We’ll use GCC 14.2 as it fully supports C++20 chrono and also std::print from C++23.
First Attempt: Basic Zone Iteration
C++20 introduced comprehensive time zone support through the <chrono> library. The implementation relies on the IANA Time Zone Database (also known as the “tz database” or “zoneinfo”), which is the de facto standard for time zone information used by most operating systems and programming languages.
The Time Zone Database
In C++20, the time zone database is represented by the tzdb class:
namespace std::chrono {
struct tzdb {
string version; // IANA time zone database version
vector<time_zone> zones; // Time zone container
vector<time_zone_link> links; // Alternative names
vector<leap_second> leap_seconds; // Leap second info
};
}
Essential aspects of the database:
- It’s read-only - users cannot construct or modify a
tzdb - Access is provided through two global functions:
get_tzdb(): Returns the current databaseget_tzdb_list(): Returns the list of available database versions
Here’s how to access the database:
#include <chrono>
#include <print>
#include <cassert>
int main() {
const auto& db = std::chrono::get_tzdb();
std::print("Current DB version: {}\n", db.version);
const auto& db_list = std::chrono::get_tzdb_list();
auto size = std::distance(db_list.begin(), db_list.end());
std::print("Available versions: {}\n", size);
assert(&db_list.front() == &db);
}
See at Compiler Explorer
The database provides several key components:
Zones (db.zones):
- Primary container of time zone information
- Each zone contains complete historical and current rules
- Examples: “America/New_York”, “Europe/London”
Links (db.links):
- Alternative names for existing zones
- Useful for backward compatibility
- Example: “EST” links to “America/New_York”

→ **GIVEN MATERIAL**:

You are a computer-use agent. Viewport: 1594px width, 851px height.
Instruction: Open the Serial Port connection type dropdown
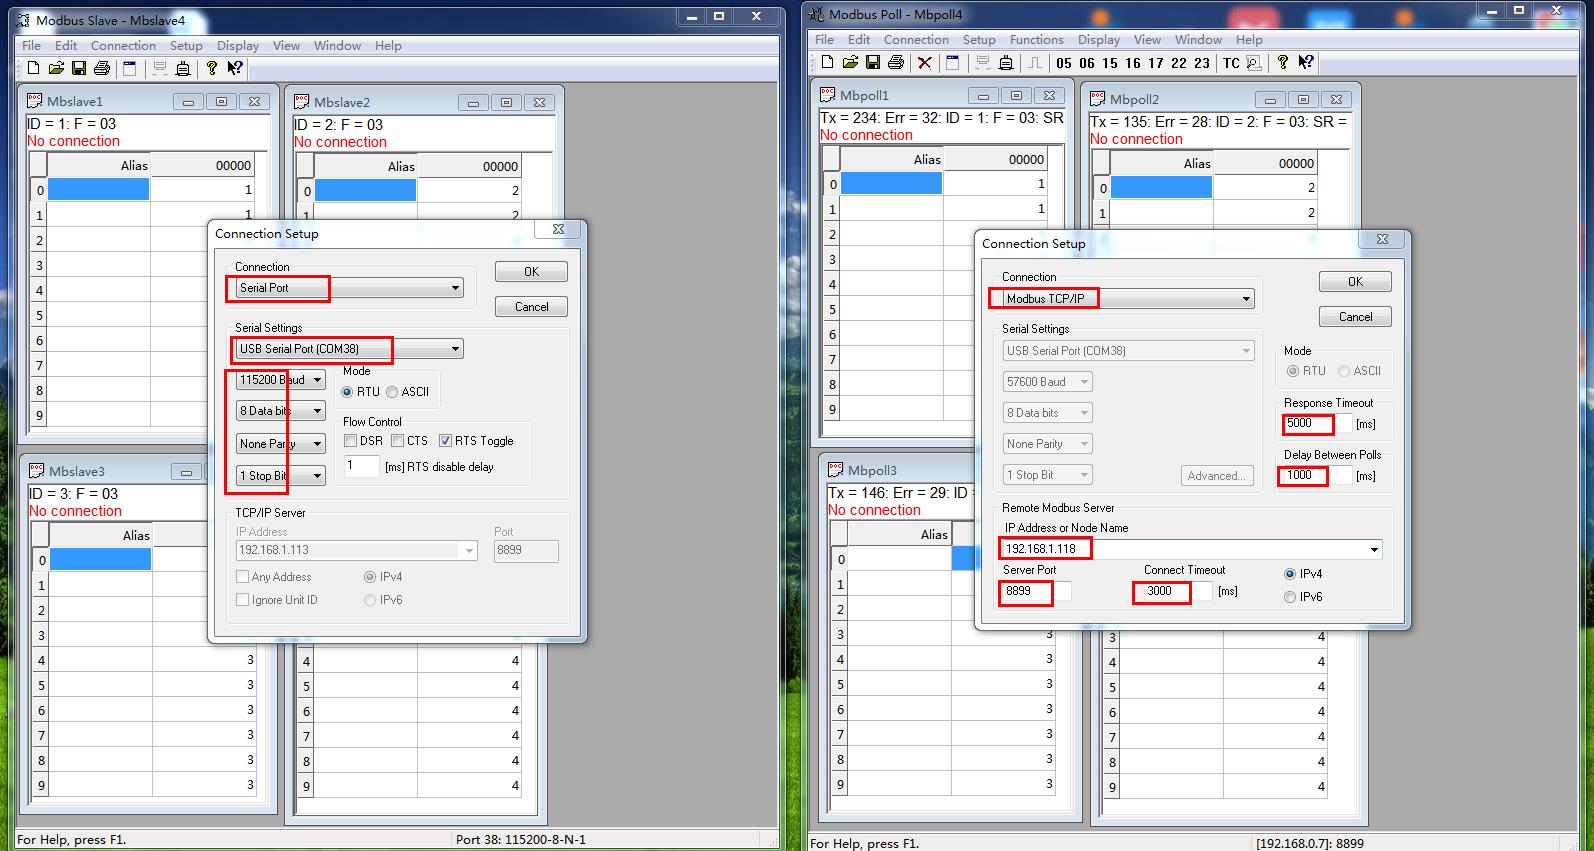click(455, 288)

→ **YOUR TASK**:
Condense the passage on C++20 time zone support into two sentences.

→ **TASK RESPONSE**:
C++20 added time zone support to the <chrono> library based on the IANA Time Zone Database, which it represents through a read-only tzdb class holding a version string, zones, links and leap second information. Zones are the primary container of complete historical and current rules, while links provide alternative names for existing zones and are useful for backward compatibility.